ABOUT THIS EXERCISE
From the entries below, please output exactly the lines starting at the one containing "The image size is (550, 413)." and ending at the one containing "Toggle theme with the sun icon", both included.

MATERIAL SUPPLIED
= = = = = = =

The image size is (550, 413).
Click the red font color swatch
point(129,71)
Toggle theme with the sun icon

= = = = = = =

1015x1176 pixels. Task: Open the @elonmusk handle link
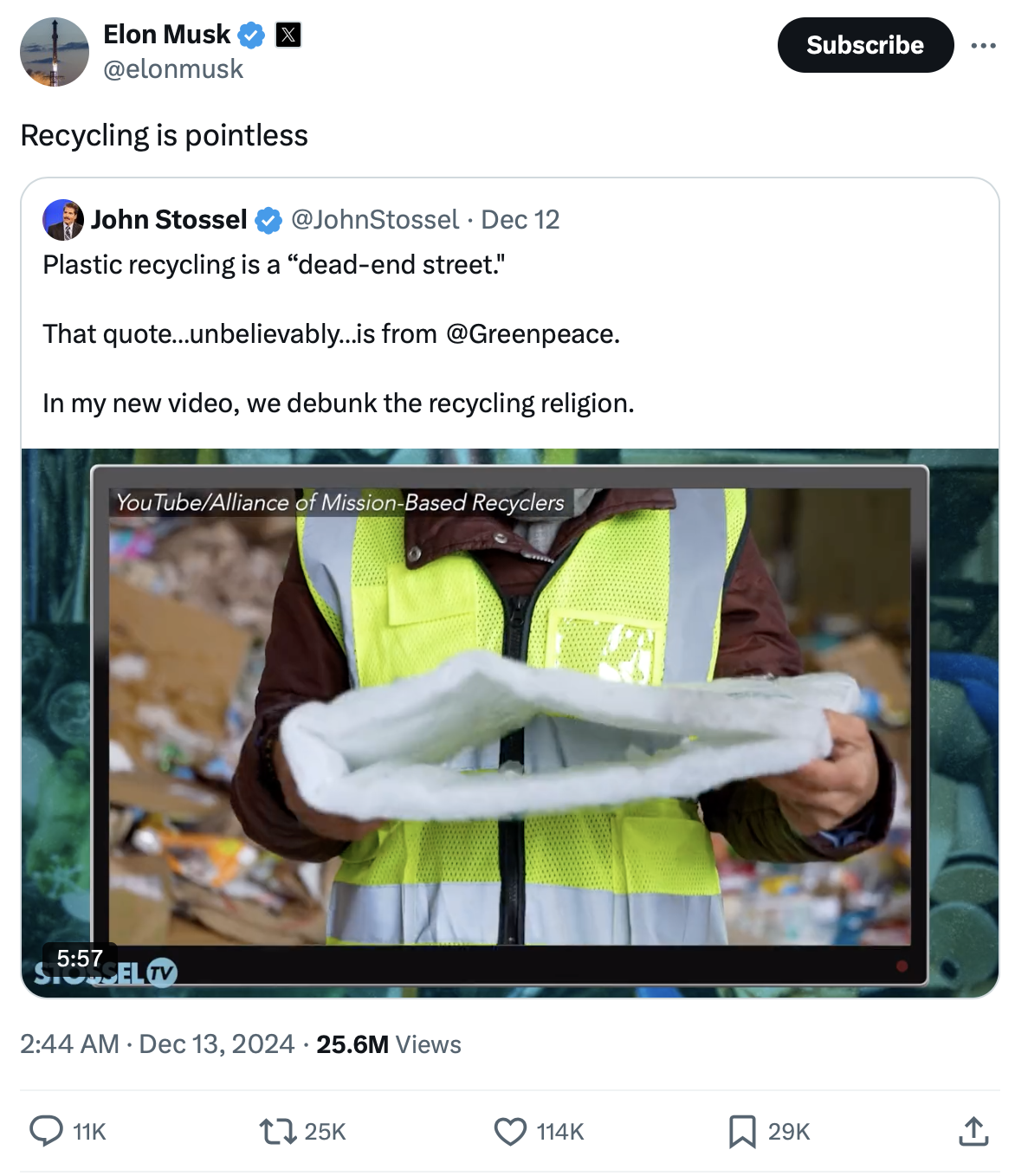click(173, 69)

= = = = = = =

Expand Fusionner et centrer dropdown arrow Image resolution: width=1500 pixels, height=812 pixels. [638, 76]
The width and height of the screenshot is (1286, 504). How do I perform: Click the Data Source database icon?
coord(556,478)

= = = = = = =

RESPONSE BELOW
The image size is (550, 413).
Click the red font color swatch
point(129,71)
Toggle theme with the sun icon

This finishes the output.